The decision came after the confession of Bilal Muhammad who is also known as Adem Karadag, a foreigner arrested in connection with deadly blast at Bangkok’s popular Erawan Shrine.
Over the course of the five-week investigation, the police said to have interviewed 200 witnesses and reviewed footage from security cameras around the area. They have also found ball bearings and pieces of a damaged bag believed to have carried the bomb at the shrine.
The police also narrated yesterday that previous raids at two apartments in the Minburi district revealed matching detonators and ball bearings.
“The case is now concluded. Perpetrators are members of a human-smuggling network,” said police chief Somyot Poompunmuang. He added that the two blasts, the other one rocked Sathorn Pier on Aug 18, were “retribution” for the Thai government’s crackdown on human trafficking.
Police have since named 17 suspects including two Thai nationals connected to the bombings in August. One of them is a man known as Odd Payungwong or Yongyuth Popkaew. Of the 17 suspects, two have been arrested, including Bilal, who carries a Turkish passport, and Yusufu Mieraili. They both confessed to have an involvement in the attacks at the Hindu shrine and the pier.
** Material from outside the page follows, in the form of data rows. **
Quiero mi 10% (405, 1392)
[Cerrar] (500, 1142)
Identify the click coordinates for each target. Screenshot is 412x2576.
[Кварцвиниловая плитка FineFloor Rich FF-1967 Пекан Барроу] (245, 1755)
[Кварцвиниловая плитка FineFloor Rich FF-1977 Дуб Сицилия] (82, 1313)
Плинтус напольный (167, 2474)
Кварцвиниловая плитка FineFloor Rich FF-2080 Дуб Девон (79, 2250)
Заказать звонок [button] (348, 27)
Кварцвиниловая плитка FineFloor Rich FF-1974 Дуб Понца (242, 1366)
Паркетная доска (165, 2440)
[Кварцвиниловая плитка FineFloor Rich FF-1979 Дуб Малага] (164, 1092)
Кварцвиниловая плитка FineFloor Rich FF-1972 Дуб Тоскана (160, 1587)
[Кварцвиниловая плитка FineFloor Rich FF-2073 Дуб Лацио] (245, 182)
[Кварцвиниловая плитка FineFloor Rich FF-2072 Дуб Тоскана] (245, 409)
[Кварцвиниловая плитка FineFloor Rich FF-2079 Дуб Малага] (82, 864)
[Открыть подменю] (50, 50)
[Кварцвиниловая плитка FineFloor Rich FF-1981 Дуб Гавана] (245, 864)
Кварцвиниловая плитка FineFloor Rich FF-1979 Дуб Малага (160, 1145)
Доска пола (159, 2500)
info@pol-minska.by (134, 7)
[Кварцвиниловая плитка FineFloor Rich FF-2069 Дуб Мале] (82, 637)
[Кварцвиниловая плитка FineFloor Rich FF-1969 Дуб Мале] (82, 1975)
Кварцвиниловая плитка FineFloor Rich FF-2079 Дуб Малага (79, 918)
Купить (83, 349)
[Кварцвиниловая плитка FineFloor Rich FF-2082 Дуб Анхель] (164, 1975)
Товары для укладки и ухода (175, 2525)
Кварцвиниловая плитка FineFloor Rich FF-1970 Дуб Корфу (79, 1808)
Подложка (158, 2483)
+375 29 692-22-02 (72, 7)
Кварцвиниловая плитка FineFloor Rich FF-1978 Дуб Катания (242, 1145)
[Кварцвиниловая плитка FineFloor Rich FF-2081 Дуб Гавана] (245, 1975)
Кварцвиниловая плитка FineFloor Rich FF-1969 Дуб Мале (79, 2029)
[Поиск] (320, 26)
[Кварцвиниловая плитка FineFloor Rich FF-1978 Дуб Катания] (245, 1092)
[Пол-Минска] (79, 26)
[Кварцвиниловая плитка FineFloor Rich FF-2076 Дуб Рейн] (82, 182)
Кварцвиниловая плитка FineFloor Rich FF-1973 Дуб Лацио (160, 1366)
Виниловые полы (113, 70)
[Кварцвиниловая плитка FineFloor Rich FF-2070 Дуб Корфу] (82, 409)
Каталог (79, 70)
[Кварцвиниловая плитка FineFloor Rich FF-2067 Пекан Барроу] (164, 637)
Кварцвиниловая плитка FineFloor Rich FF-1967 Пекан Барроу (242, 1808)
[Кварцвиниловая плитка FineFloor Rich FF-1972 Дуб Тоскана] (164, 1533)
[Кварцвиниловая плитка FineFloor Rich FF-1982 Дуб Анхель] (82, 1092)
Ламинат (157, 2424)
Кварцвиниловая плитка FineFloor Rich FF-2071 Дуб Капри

“The two suspects confessed because of the witnesses and evidence gathered. We did not force them,” added the police chief stressing that they have enough evidence to prove their guilt.
Meanwhile, Mr Odd’s connection with the past explosions suggested that the August bombings could involve more than one group driven by different motives, the police chief said.
Police said he is also linked to a separate bombing in Nonthaburi District in 2010 and another in Minburi District in 2014. They also have not ruled out a political motive behind last month’s Bangkok bombings after a Thai suspect was found to have links to two politically-motivated bombings in Nonthaburi in 2010 and Min Buri last year.
“However, we haven’t ruled out the possibility that this group could have been hired by others. More investigation is needed,” Somyot added.